A mí todo esto me importa nada: el internismo político. Solo quiero salir a la calle y que no me pasa nada, que no me digan todos los santos días que afanaron a Juan o Pedro. O que siguen matando a inocentes. Mire, se lo digo para que lo sepa: pocos en este país defendimos a la policía en los estrados fiscales como un servidor, muy pocos. Tengo un record de policías que fueron absueltos de imputación penal ante reproches grandes, si habré vivido en Fiscalía con Juan Gómez encerrado en esos cuartitos…y no siempre fui feliz en esas situaciones. Me minó el alma esa situación.

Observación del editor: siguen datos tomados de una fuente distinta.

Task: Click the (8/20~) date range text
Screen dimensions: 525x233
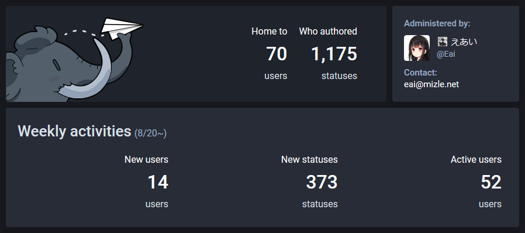Action: (x=150, y=133)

Lo que le estoy diciendo es que hace unos años era horrible la cosa, hoy es muchísimo peor…creo que usted está ingresando a la zona de no dominar el barco.
En una larga charla con Bullrich hace no tanto (cuando era ministra), me criticó todo lo que yo creía que veníamos haciendo bien en el país. Me mató a palos. Un consejo: hable con gente que piensa distinto. No le dé bola a los que creen que va remando. Usted va horrible. Mal, dramáticamente mal, y los que hoy lo respetan son los primeros que lo van a enterrar una tarde en una reunión en el parlamento cuando ya no soporten más. Algo sé de lo que hablo. Y usted se va a enterar por un periodista.
Ojalá cambie de ruta por el bien de todos.
Ya no se soporta más.
Usted debe estar percibiendo esto, timonee y no busque el aplauso de nadie.
Le repito: está solo.
Y yo escribo esto porque el bien del país está primero y la vida de la gente es central. Así que si algún imbécil me reprocha algo o me recrimina, no lo haga, porque no se trata de juntar votos en medio del desastre en que estamos, los liberales no somos así. Yo no soy así.